* **Required task**:
Please reproduce word for word the lines from the one containing "Open the chat messages icon" through the end of the rows, both included, and leave out the pictures.

Data items:
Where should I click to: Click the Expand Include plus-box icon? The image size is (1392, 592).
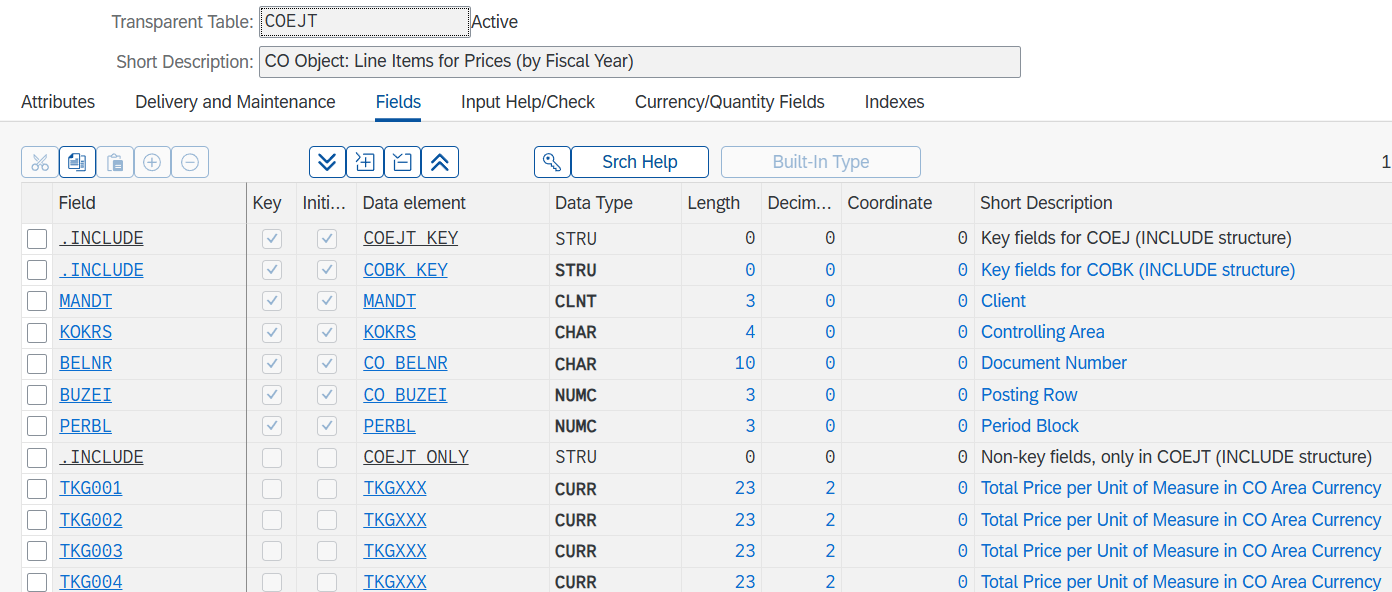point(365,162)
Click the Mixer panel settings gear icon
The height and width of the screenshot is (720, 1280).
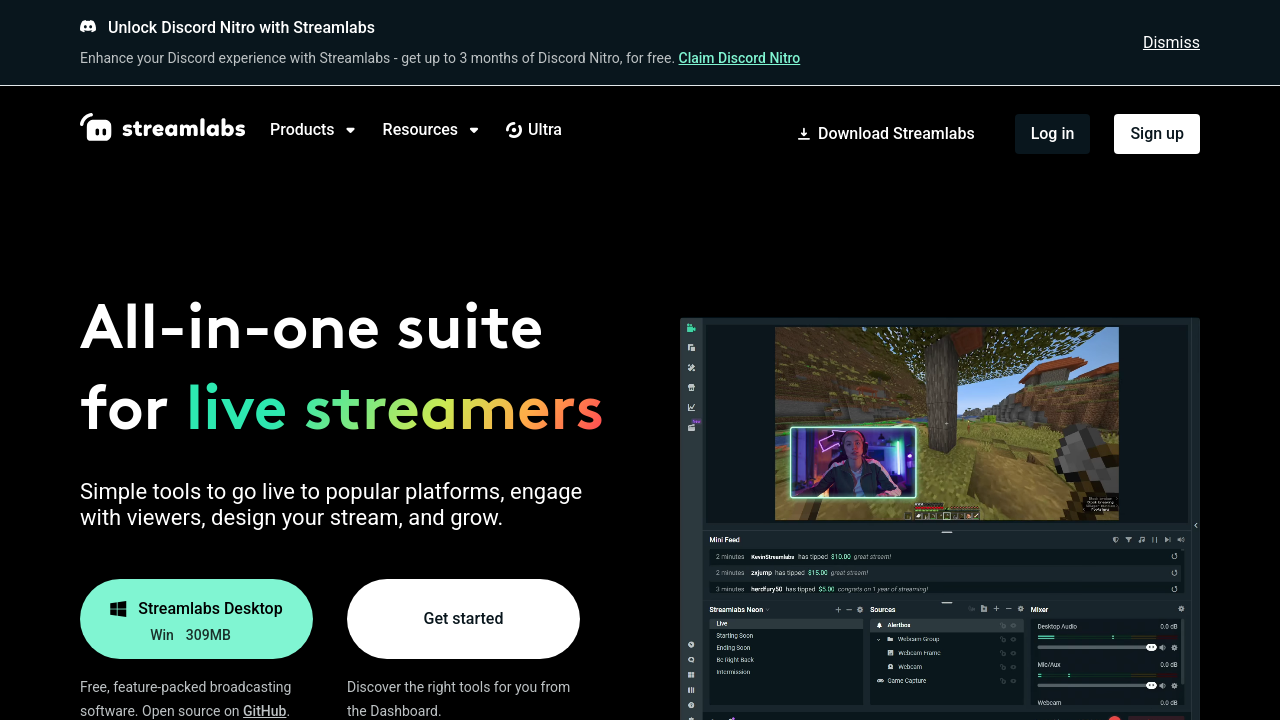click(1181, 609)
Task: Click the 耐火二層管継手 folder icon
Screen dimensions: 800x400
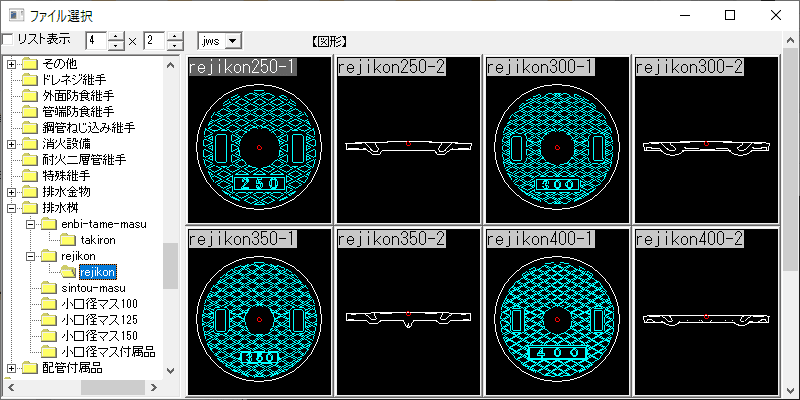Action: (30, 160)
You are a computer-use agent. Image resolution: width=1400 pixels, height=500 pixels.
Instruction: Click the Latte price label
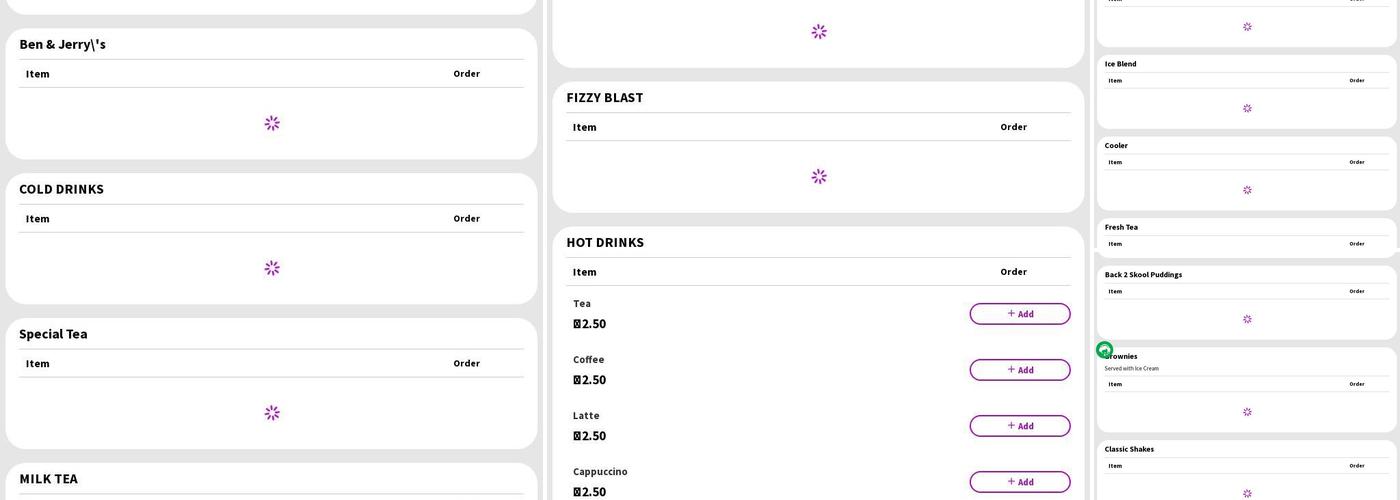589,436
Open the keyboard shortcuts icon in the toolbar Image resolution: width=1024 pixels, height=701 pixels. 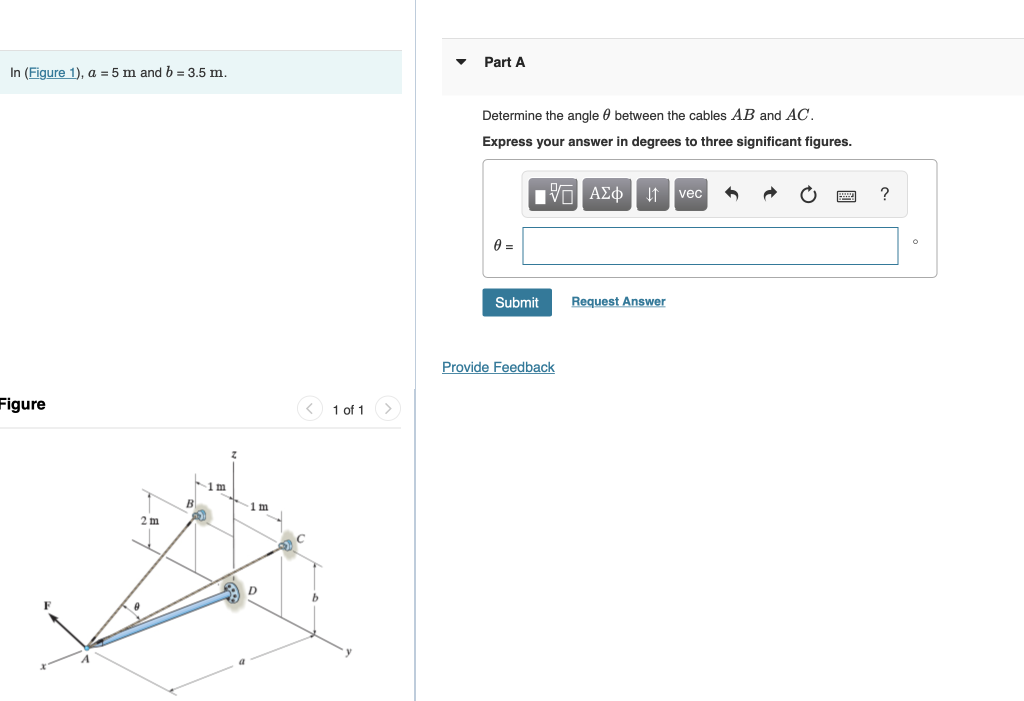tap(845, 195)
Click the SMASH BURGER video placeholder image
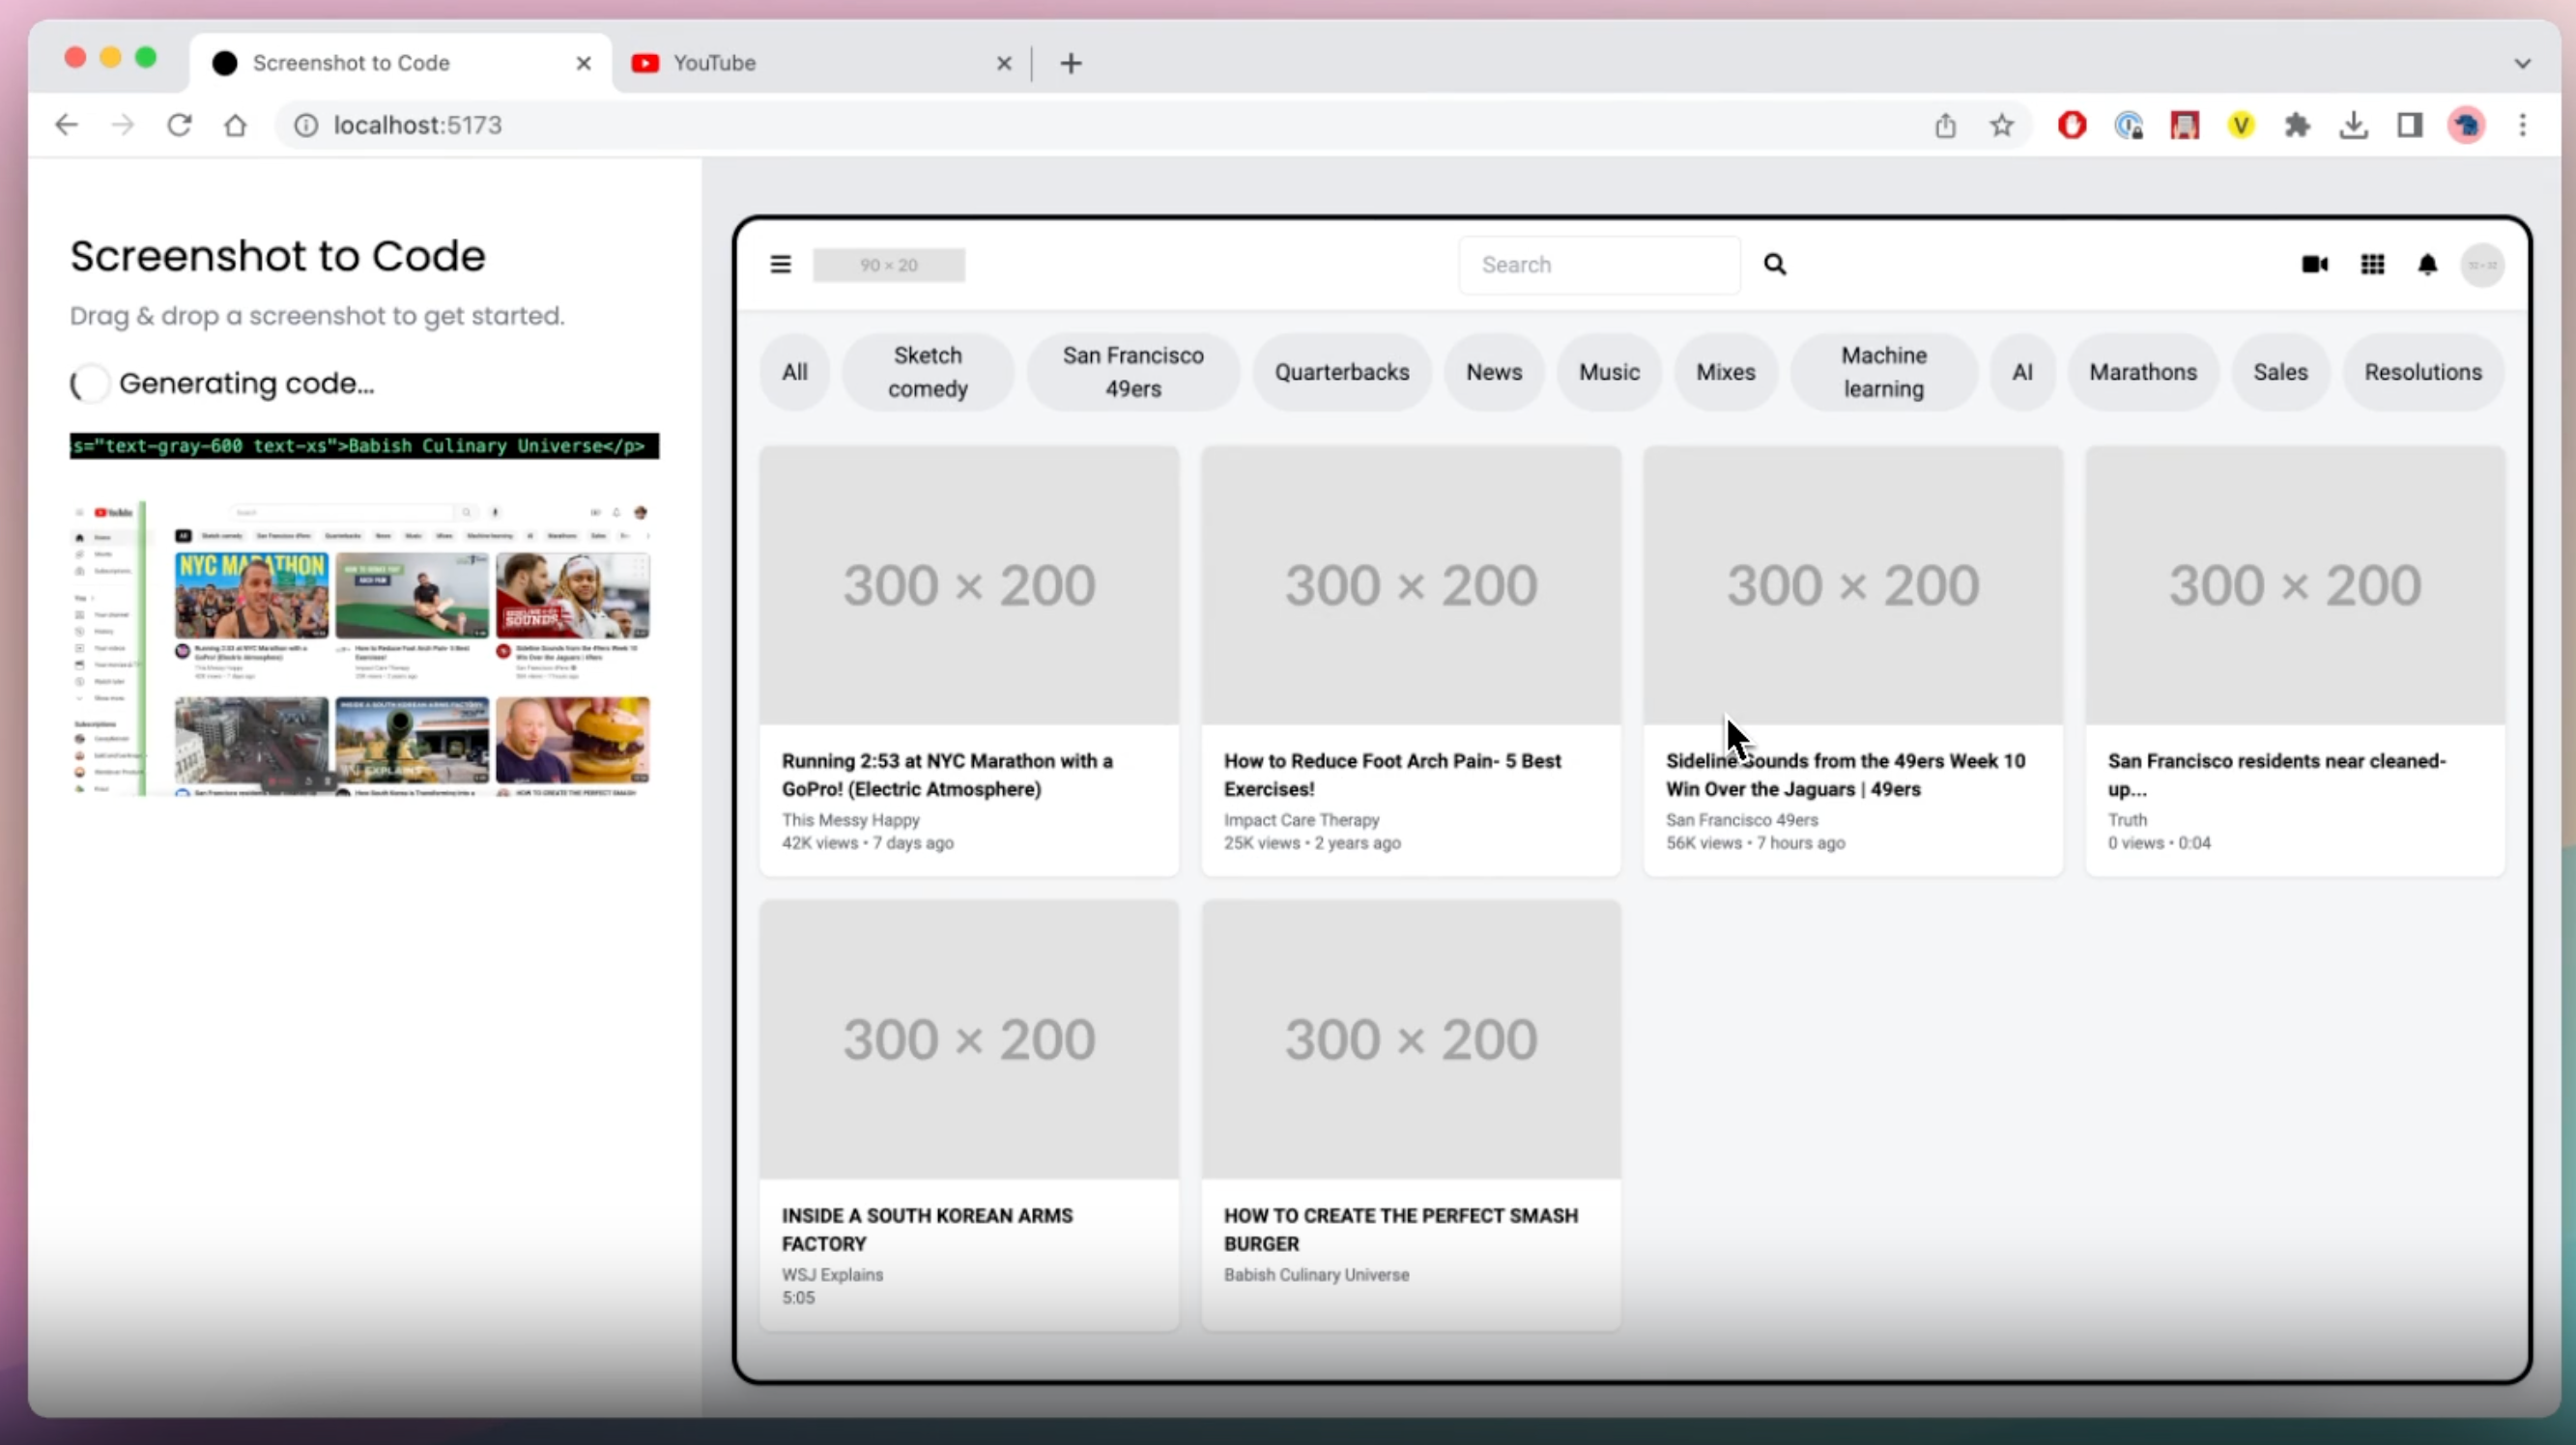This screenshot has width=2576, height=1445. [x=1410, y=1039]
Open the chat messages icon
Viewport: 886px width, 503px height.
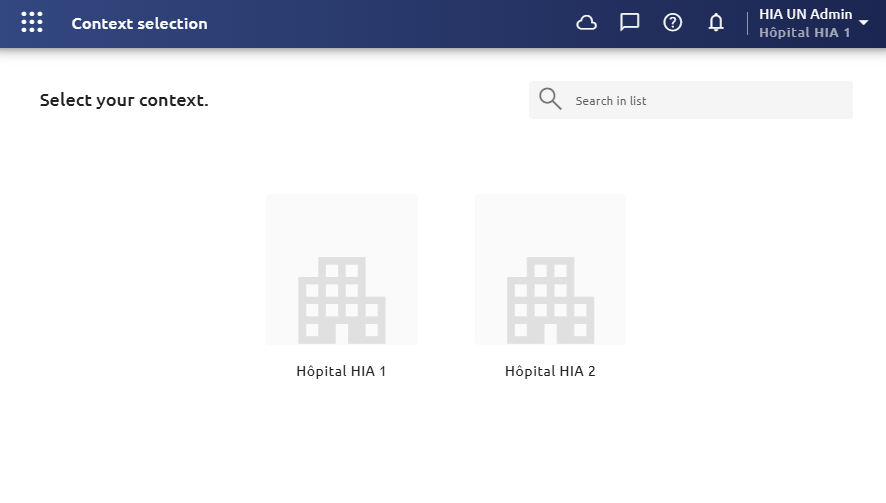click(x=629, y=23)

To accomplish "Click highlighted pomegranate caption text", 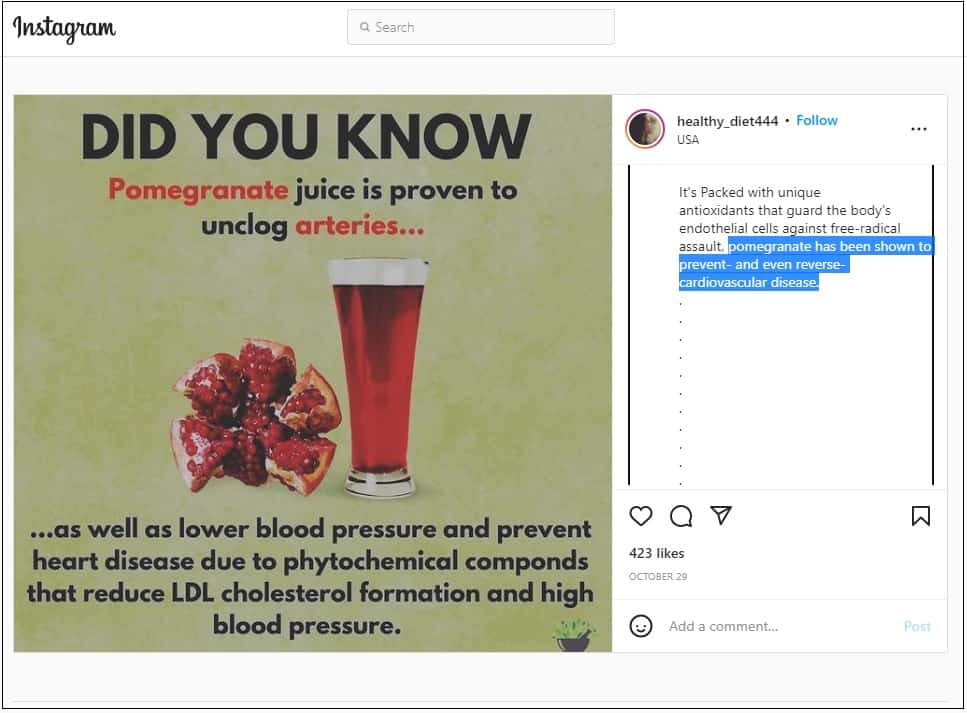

* **The solution**:
Open the chat messages icon
Viewport: 886px width, 503px height.
click(x=629, y=23)

To accomplish "Click highlighted pomegranate caption text", 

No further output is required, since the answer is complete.